Let’s look now at the $700 billion figure Bass mentions in the ad. As in the September claim, Bass is referencing money reportedly taken from Medicare to pay for the Affordable Care Act.
Earlier this year, the Congressional Budget Office revised its estimates to show that the health care law would reduce Medicare outlays by $716 billion between 2013-2022.
As noted in prior PolitiFact rulings, the reductions do not come in the form of direct cuts, but through changes to Medicare intended to reduce costs. These changes, targeted mainly at insurance companies and hospitals rather than beneficiaries, will not result in immediate cuts to Medicare, but are intended instead to reduce future Medicare spending and to free up savings that will then offset the costs of the health care law.

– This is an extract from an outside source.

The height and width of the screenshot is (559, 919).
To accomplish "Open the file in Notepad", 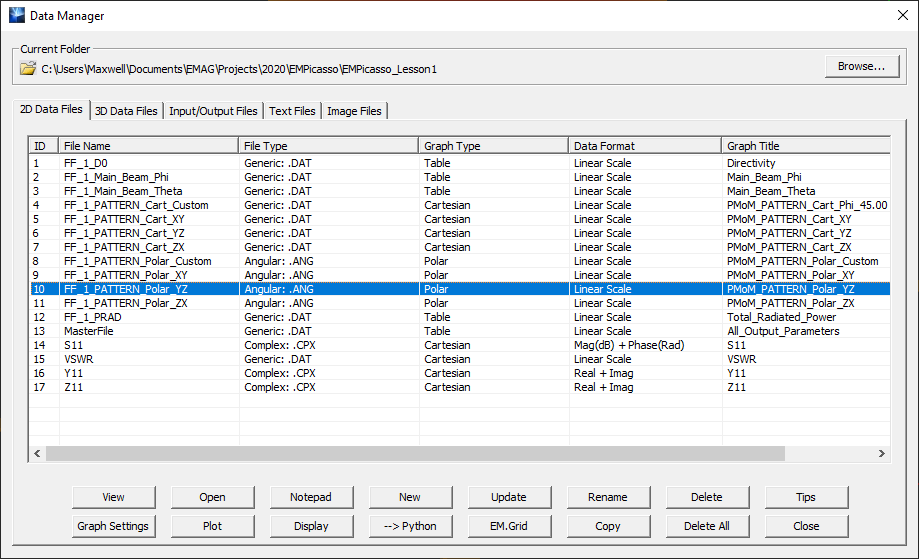I will 311,497.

Last month, we chided Bass for referring to the Medicare reductions as a robbery. This time, the Congressman changed his language, speaking instead to a "$700 trillion cut," a claim we deem more accurate. But, he still did not accurately characterize the nature of the cuts, which will be realized over time. Similar statements have been ruled Half True in the past for failing to make these distinctions.
Moreover, little has changed that makes Bass’ claim about the "government takeover of healthcare" more true today than it was a month ago.
Introducing a public option might welcome the government further into the insurance game. But, it would not bring the U.S. medical system any closer to the European model of government-run hospitals and clinics. This part of the statement remains False.
On balance, we rate Bass’ claim Mostly False.